De nombreux supports en bois peuvent être utilisés, comme le bois de jacquier, le bambou, le contreplaqué ou l’aggloméré. Nos artisans utilisent à contrario, de la fibre de verre, qui offre une résistance plus importante aux chocs et à l’eau.
Commence alors la pose de la laque, une couche de colle naturelle et de la laque brute sont appliquées sur les moules en fibre de verre. Après séchage, une deuxième couche est ajoutée et une étoffe tendue est collée. Une dizaine de couches de laque sera alors appliquée espacée par un long temps de séchage à l’air libre d’environ trois à quatre mois. Chaque couche est poncée et polie.
Suite à ce long processus, les artisans peuvent alors dessiner les fonds pour les dessins et y appliquer plusieurs couches de laque colorée. Pour les objets contenants des motifs en nacre, ceux-ci seront ciselés puis collés sur le support perforé.

La nacre sera ainsi incrustée dans le support. Lors de la phase finale, trois dernières couches sont appliquées, l’objet est ensuite frotté à la main jusqu’à l’obtention d’une laque brillante.
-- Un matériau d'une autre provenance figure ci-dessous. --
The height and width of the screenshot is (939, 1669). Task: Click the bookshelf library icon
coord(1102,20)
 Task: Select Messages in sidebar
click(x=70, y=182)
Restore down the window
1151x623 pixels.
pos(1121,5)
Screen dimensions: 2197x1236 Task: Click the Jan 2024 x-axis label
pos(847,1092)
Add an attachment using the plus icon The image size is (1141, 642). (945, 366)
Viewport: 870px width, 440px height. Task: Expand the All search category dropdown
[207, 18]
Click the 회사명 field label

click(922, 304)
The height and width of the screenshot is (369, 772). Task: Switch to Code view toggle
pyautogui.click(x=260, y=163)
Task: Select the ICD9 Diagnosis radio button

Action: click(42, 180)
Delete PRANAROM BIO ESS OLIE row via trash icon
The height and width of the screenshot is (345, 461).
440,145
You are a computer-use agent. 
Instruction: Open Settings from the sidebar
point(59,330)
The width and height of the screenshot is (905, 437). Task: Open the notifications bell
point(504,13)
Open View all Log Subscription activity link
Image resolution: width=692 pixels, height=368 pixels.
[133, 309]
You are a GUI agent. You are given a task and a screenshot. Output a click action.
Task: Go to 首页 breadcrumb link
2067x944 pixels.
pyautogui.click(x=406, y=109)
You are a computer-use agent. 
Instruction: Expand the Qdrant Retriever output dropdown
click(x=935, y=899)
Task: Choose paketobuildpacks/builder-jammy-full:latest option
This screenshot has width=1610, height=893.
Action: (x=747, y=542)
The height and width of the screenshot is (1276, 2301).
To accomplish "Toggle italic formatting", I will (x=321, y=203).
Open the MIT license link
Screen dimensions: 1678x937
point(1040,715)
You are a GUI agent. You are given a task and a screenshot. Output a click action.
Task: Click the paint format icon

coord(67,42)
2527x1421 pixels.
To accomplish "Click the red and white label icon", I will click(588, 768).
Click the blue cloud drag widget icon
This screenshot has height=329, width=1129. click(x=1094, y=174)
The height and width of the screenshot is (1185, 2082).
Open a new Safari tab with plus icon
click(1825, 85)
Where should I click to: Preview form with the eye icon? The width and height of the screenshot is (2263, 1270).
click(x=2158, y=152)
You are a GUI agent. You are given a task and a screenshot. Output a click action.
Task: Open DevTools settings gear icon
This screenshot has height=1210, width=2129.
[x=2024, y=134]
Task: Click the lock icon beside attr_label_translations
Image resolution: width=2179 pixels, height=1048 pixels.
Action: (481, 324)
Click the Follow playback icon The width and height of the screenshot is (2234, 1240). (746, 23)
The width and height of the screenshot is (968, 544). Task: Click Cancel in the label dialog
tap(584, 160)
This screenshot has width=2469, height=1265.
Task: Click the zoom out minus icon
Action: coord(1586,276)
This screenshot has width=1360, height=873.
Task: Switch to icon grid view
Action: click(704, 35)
La fabrication de la laque suit des étapes très minutieuses et soigneuses. Elle demande des connaissances exactes sur la température, l’humidité, les outils à utiliser et les matières premières à employer. C’est un art ancestral de la culture vietnamienne.
Détenteurs d’un savoir-faire mondialement reconnu, mais inconnus du grand public et loin des débouchés, les petits ateliers n’arrivent pas à s’en sortir. Ils semblent être figés dans une autre époque. 
Nous voulons porter un coup de projeteur sur eux en communiquant sur leurs savoir-faire. Nous possédons un partenariat avec eux. Actuellement Mme Thanh ne dispose que de la recette de sa fabrication, nous lui proposons d’augmenter ses recettes en évitant les grossistes et autres intermédiaires. Nous lui commandons en quantité comme un grossiste, et elle nous les vendrait aux prix d’un détaillant du centre de Ho Chi Minh Ville.
Pour le lancement de notre activité dans la région de Binh Duong, notre société OREN’JI va promouvoir l’atelier de Mme Thanh. Par la suite, nous voudrions développer nos partenariats avec d’autres petits ateliers de fabrique de laque.